On 28/03/11 08:49, Paolo Castagna wrote:
Hi,
I sometimes see queries like this one:
SELECT *
WHERE {
...
?event :start ?start .
?event :end ?end .
FILTER (
(?start > "2010-03-27T00:00:00Z"^^xsd:dateTime) &&
(?end < "2010-03-28T00:00:00Z"^^xsd:dateTime)
)
}
The FILTER is scanning the indexes and the node table to find the values
which satisfy the filter expression.
With TDB, if you have a large dataset, this query can be slow.
TDB already encodes certain node values (including DateTime) inline in
the node ids and the good news is that the encoding scheme preserves the
order.
See NodeId's inline(Node node) method:
https://jena.svn.sourceforge.net/svnroot/jena/TDB/trunk/src/main/java/com/hp/hpl/jena/tdb/store/NodeId.java
And, DateTimeNode, for example:
https://jena.svn.sourceforge.net/svnroot/jena/TDB/trunk/src/main/java/com/hp/hpl/jena/tdb/store/DateTimeNode.java
However, I am not sure these in line node ids are at the moment used at
query time. Am I right?
The dataTime value are rebuilt directly from the bits stored in the
NodeId, There isn't an entry in the node table for value directly
encoded. It uses unpackDateTime
The custom "NumberUtils.formatInt" stuff is because it's appreciably
faster than the standard java operations for paring integers which are
locale sensitive but that isn't needed here.

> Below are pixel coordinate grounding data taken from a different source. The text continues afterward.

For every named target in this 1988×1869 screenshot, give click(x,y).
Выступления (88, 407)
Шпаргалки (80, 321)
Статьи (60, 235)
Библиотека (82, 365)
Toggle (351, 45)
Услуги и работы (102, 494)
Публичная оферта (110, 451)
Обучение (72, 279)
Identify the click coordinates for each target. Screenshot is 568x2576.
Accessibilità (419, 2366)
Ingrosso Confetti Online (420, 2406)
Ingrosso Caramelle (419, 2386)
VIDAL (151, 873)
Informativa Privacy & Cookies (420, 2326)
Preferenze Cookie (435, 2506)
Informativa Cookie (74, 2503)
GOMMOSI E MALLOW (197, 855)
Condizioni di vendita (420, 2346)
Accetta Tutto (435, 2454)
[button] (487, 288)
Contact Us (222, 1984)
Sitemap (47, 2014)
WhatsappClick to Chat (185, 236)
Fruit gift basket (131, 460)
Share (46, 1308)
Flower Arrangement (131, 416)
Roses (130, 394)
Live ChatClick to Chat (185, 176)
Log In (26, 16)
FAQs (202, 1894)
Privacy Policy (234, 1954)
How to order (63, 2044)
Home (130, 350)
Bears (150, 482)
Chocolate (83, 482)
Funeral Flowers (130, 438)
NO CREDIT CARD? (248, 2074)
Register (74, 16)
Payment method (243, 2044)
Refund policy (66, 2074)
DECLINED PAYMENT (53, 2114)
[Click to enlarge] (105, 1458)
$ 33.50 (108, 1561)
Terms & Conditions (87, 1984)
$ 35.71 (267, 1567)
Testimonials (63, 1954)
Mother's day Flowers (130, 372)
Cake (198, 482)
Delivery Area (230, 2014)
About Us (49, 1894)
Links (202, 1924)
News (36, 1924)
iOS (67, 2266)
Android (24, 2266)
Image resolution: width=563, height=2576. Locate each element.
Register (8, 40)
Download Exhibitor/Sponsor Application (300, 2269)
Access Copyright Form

Inlcing into Nodeids is added by NodeTableInlin and it calls
NodeId.inline(node) ;
This is probably not a trivial change, but one worth aiming at.
What could be done is add better range index scans that started at a
particular value, and not look for "any" in that slot. However, the
biggest benefit is not hitting the NodeTable at all which is already there.
In theory, it should speed up this kind of FILTER expressions and TDB
will be able to answer certain queries without touching the node table
or scanning a large portion of your data just to find a few values.
Another very similar use case is with queries involving locations (i.e.
latitude and longitude). Sometimes you want to find things within a
bounded box, therefore you have a similar expression for latitude values
and one for longitude values.
Is it worth opening a JIRA issue (i.e. a feature request) for this?
Paolo
Andy